Now he has turned against what he calls Cardoso's ''bitter measures'' to cope with economic crises. In an interview in the Folha de Sao Paulo newspaper Monday, he said Congress is no longer willing to approve such measures, as it did earlier this year after a big devaluation of the currency, the real.
''Not just because we're close to a municipal election. And then a presidential election. Not just for that,'' he said. ''It's also because we're conscious that a lot went right, but other things, including the social policy, didn't.''
Magalhaes' attacks on the government ''may play well in Brazil, but they aren't warmly received in New York,'' said Paulo Leme of Goldman, Sachs in New York. ''It's far too early for him to be positioning himself for 2002, with evident costs on the reform front. Brazil still has a lot of homework to do.''
Cardoso's chances to get that homework done, and finally get control of the whopping $65 billion federal budget deficit, seem to be dimming. His popularity ratings are at their lowest point ever, just when he needs support for difficult cuts in Social Security, the biggest government outlay.
On Sunday, Cardoso abandoned efforts to get Congress to approve minimum ages for private-sector retirees (60 for men and 55 for women), judging the measure could not pass, according to Edmar Bacha, a former Cardoso adviser who is president of BBA Securities in New York.
''The game all the politicians are playing is that Cardoso is on a tightrope, and they're all shaking it to see who can get him to fall,'' said Alexandre Barros, a political consultant in Brasilia.
Last week was the first of the new congressional term, during which Cardoso had hoped to get on with not only the Social Security reforms, but also a tax reform plan and a ''fiscal responsibility'' measure to control spending by local governments.
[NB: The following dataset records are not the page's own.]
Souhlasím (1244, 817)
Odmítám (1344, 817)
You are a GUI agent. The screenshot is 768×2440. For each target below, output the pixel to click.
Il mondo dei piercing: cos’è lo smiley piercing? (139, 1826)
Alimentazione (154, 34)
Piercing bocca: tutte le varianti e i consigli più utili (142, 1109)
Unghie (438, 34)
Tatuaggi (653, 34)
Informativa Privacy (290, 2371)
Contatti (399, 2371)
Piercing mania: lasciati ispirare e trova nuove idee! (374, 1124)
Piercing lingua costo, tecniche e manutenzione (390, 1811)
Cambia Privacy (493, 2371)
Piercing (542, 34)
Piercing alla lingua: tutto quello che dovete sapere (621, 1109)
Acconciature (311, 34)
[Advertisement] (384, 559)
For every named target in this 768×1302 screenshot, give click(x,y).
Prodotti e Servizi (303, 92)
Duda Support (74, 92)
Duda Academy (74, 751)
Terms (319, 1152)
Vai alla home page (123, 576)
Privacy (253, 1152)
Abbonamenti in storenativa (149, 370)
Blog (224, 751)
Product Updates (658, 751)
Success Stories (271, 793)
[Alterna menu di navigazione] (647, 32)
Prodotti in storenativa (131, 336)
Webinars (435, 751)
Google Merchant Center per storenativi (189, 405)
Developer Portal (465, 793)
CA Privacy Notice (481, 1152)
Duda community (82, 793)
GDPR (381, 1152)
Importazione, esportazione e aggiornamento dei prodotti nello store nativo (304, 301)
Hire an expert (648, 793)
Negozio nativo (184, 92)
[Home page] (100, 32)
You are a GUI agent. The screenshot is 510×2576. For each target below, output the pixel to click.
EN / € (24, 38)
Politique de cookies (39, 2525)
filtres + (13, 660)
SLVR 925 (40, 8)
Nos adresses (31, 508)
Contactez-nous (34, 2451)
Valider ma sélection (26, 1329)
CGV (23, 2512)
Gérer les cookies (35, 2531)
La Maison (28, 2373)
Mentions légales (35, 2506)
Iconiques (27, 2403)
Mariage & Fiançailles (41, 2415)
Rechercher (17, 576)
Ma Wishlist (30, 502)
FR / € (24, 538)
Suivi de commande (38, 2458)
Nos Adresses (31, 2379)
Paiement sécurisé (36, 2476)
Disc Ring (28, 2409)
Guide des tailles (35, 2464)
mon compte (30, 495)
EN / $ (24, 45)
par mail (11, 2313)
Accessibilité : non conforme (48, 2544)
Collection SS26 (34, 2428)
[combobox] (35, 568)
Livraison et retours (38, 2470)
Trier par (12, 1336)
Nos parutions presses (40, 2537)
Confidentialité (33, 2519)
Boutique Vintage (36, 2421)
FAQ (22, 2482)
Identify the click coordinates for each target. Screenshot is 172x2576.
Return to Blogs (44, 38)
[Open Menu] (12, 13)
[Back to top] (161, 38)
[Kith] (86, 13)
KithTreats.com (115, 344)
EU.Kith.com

In preparation, he reshuffled his cabinet last month, hoping to shore up sagging support in his four-party governing coalition.
Cardoso says the best way to help Brazil's tens of millions of poor people is first to get control of the government's chaotic spending. Brazilians are no longer buying that argument.
''People compare his message to that of the church; that is, suffer now so as to achieve paradise later,'' Barros said. ''And they're not willing.''
Magalhaes last week proposed a dramatic switch in direction, calling on Congress to create a fund for the poor of up to $4.5 billion from existing government coffers and new taxes, including on ''luxury'' sales such as tobacco and alcohol and on the incomes of rich individuals and businesses. He is trying to get Congress to vote on the plan this week.
There's plenty of justification for a war on Brazilian poverty. The nation of 162 million, with the world's eighth-largest economy, has what World Bank economists say is the planet's widest income gaps. More than half its people live below the poverty line of $77 a month.
Cardoso himself, during his first inauguration speech in 1995, called ''social justice'' the ''No. 1 objective'' of his administration. And his supporters say he did much toward that goal by beating back chronic hyperinflation in his first term.
Since then, busy with his reforms and buffeted by global economic turmoil, he has had little success in narrowing Brazil's income gap.